Trump selbst schürte hohe Erwartungen an Besucherzahl
„Fast eine Million“ Bestellungen für Eintrittskarten lägen vor, hatte er vor wenigen Tagen behauptet und sich gebrüstet: „Bei mir bleibt nie ein Platz frei.“ Tatsächlich kommen kaum mehr als zehntausend Anhänger. Eine Freiluftbühne, auf der Trump vor der eigentlichen Kundgebung zu den Massen reden wollte, wird am Samstagabend eilig ungenutzt abgebaut, und drinnen in der Veranstaltungshalle bleiben die oberen Ränge gähnend leer – und das in Oklahoma, wo 2016 satte 65 Prozent für Trump stimmten. In keinem Bundesstaat erhielt er mehr Stimmen.
Natürlich hat der Wahlkämpfer dafür eine Erklärung: Das kleine Häuflein friedlicher Demonstranten auf der Straße hätte seine Anhänger nicht durchgelassen, und die „Fake News“ – wie er die Medien nennt – hätten sie mit Covid-Berichten verschreckt.
Infektionen im Wahlkampfteam vor Ort
Tatsächlich hatte der oberste Gesundheitsexperte der republikanisch regierten Stadt Tulsa dringend vor der Veranstaltung gewarnt, und sechs Mitglieder von Trumps Vorauskommando wurden noch vor dem Beginn positiv getestet. Wer sich davon nicht abschrecken lässt, trägt bei der Kundgebung auch keine Maske.
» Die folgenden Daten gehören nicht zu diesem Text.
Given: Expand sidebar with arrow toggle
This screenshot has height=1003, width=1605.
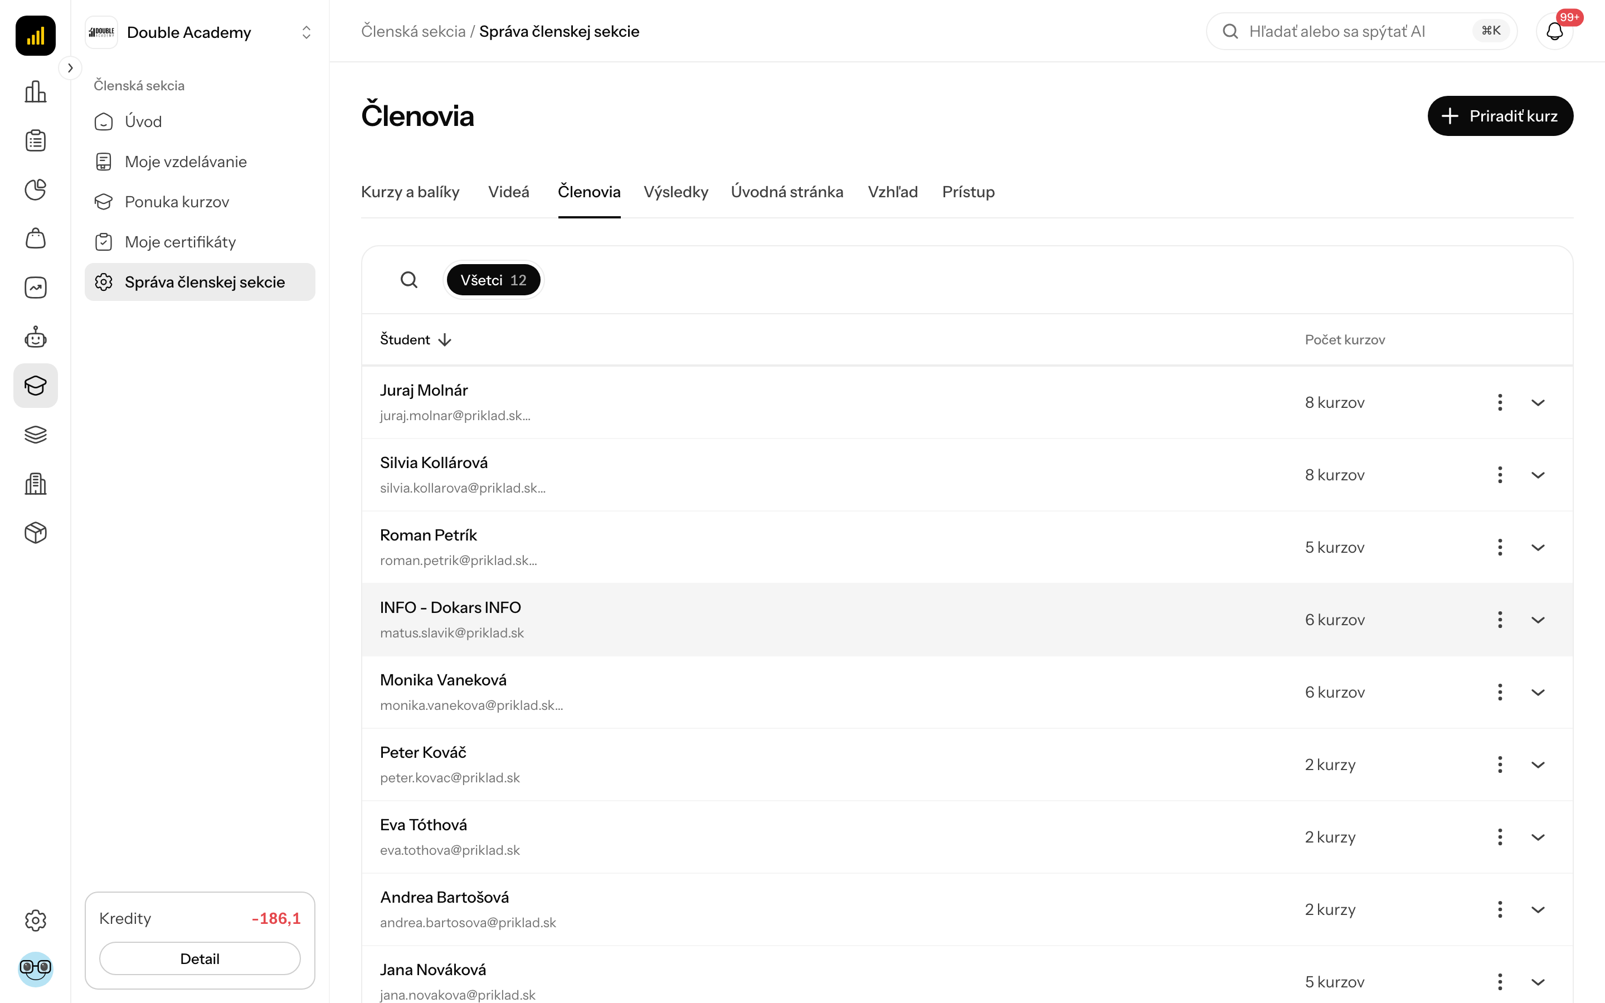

Der Mann am Rednerpult veralbert die Pandemie, die gerade im Süden und Westen der USA schlimmer als je zuvor wütet, mit rassistischem Unterton als „Kung Flu“. Dummerweise versaue bloß der phänomenale Ausbau der Testkapazitäten in den USA gerade die Statistik. „Deswegen habe ich zu meinen Leuten gesagt: Macht etwas langsamer!“, sagt er ernsthaft.
Über seine Pläne für die nächsten vier Jahre spricht der Präsident nicht. Umso düsterer zeichnet er dafür das Horrorszenario, das bei einem Wahlsieg der Demokraten angeblich droht. Joe Biden sei ein Tattergreis, der kaum noch wisse, wer er sei, aber von den „radikalen Verrückten“ in seiner Partei kontrolliert werde, behauptet Trump.
Der Beifall bei Attacken gegen Deutschland bleibt bescheiden
Der „linksradikale Mob“ wolle die amerikanische Kultur zerstören, die Waffen wegnehmen, die Polizei abschaffen und jede Menge kriminelle Einwanderer ins Land lassen. Die Demokraten wollten, dass der Aktienmarkt einbricht, behauptet Trump. Dann seien die Ersparnisse fürs Alter verloren. Er lässt wirklich keinen Panik-Knopf aus. Irgendwann bekommt auch Deutschland sein Fett weg. Berlin schulde der Nato eine Billion Dollar, behauptet Trump. Außerdem wolle es gegen Russland geschützt werden, obwohl es Moskau viele Milliarden für Energie zahle. Es ist eine alte Leier, und Trump ergänzt sie dieses Mal um den Hinweis, dass er deswegen 10.000 US-Soldaten abziehen werde. Der Beifall ist bescheiden.
So geht das scheinbar endlos weiter. Der Mann, der nach Aussage seines ehemaligen Sicherheitsberaters John Bolton die Behinderung der Justiz zum eigenen Lebensprinzip machte und gerade den gegen ihn ermittelnden Top-Staatsanwalt von New York gefeuert hat, präsentiert sich ernsthaft als letzter Wächter von Recht und Ordnung. „Wenn ich die Wahlen verliere, wird das Land in großen Schwierigkeiten sein“, ruft er warnend seinen Anhängern zu. Draußen im Land ahnen derweil immer mehr, dass es umgekehrt sein könnte.